A recent blog post considered the success (or not) of US section 301 tariffs imposed on mainland China. Southeast Asian economies emerged as beneficiaries of the resulting trade diversion. Here we consider how significant the impact was for them.
Chart 1 ranks countries by the change in their exports to the US as a percentage of their GDP between 2017 and 2019 - counting only exports tariffed under section 301. For Cambodia, Vietnam and Mexico the gains ranged between 4% and 9%, and are concentrated in a handful of industries: trunks/ cases accounted for 3.2 percentage points in Cambodia; telephones 1 percentage point in Vietnam; and cars 0.6 percentage point in Mexico.
Cambodia: A cautionary tale
Read these figures cautiously. Numerous reports (for example, here and here) suggest that the gain for Cambodia, for example, is the result of Chinese companies rerouting exports via Cambodia to evade tariffs. Other data corroborate these reports. Cambodian GDP growth did not accelerate by 9pp over 2018-19; four of the ten largest import increases by Cambodia from mainland China from 2017 to 2019 appear in the section 301 list of tariffs published by the US administration (see chart 2); and the surge of Cambodian section 301 exports coincided with a surge in Cambodian imports from China - of the same goods - of about 5% of GDP (Chart 4). Moreover, this 5% figure is likely an underestimate as trade data reported by each country is rarely consistent at the granular level at which the section 301 tariffs are listed.
Take the instance of aluminum plates, which appears among the ten Cambodian imports from mainland China having seen the most significant increases - USD 54mln - since the tariff war started. While this flow was reported by mainland China under HS 760612.20, the same good very likely should be recorded as an import of HS 760612.30, or 760612.90 when it reaches the US, which are both tariffed (760612.20 is a line specific to mainland China and never appeared in U.S. imports from any country). The timing is also a good indication: virtually non-existent from 2010 to 2017, Cambodian imports of such products suddenly jumped over the course of 2018, and doubled in 2019 (Chart 4).
The same pattern can be discerned for a number of other products. Accounting for these, in aggregate, reduces the Cambodian gain from 9% of GDP to 2% (see chart 3). (IHS Markit could not trace some all such exports/ re-exports since they do not all appear in US - or any other countries' - imports data. Nonetheless, their size - USD220 million of additional cordless telephone imports in 2019 compared to 2017 or 1% of Cambodian GDP indicates did not remain in Cambodia. Also, the timing of the increase and their proximity to products listed under section 301 clearly link them to the tariffs.) Running the same exercise for the countries of chart 1, we made similar adjustments for Vietnam (5% of GDP to 1%) and Malaysia (1% to no net gain) - but smaller adjustments for Mexico and Slovakia. (Nicaragua's GDP gains over the period came mostly from the rise of gold prices.)

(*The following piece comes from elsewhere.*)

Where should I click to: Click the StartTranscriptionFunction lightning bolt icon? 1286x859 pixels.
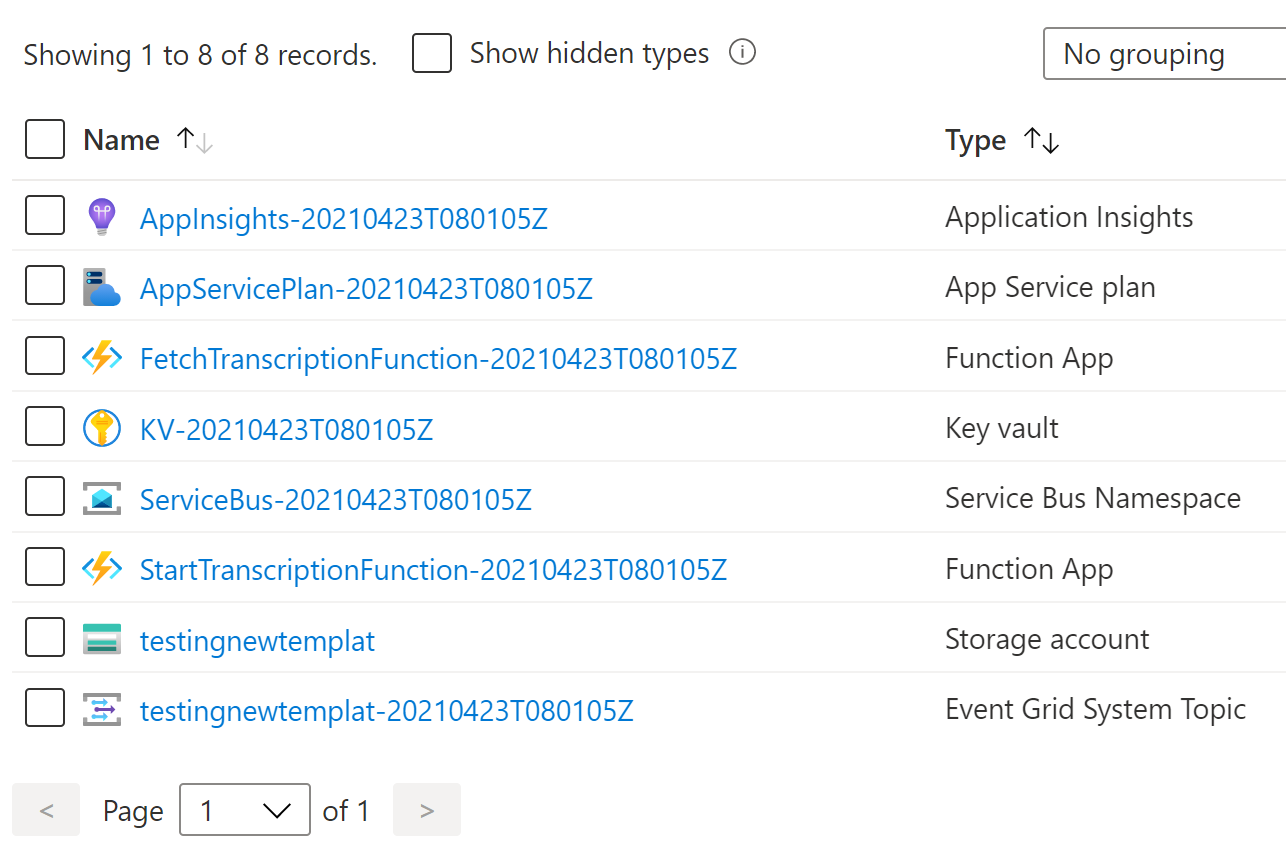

In all, the net boost from the redirection of trade flows at the global level was worth a few points of GDP for the most fortunate countries. Put in the context of the global economy slowing throughout 2019, in part because of the tariff war, these gains were appreciable. Moreover, especially in the case of Vietnam, they had the effect of consolidating a US ally's position in strategically important sectors (telecoms), in which it already enjoyed control of the downstream production chain.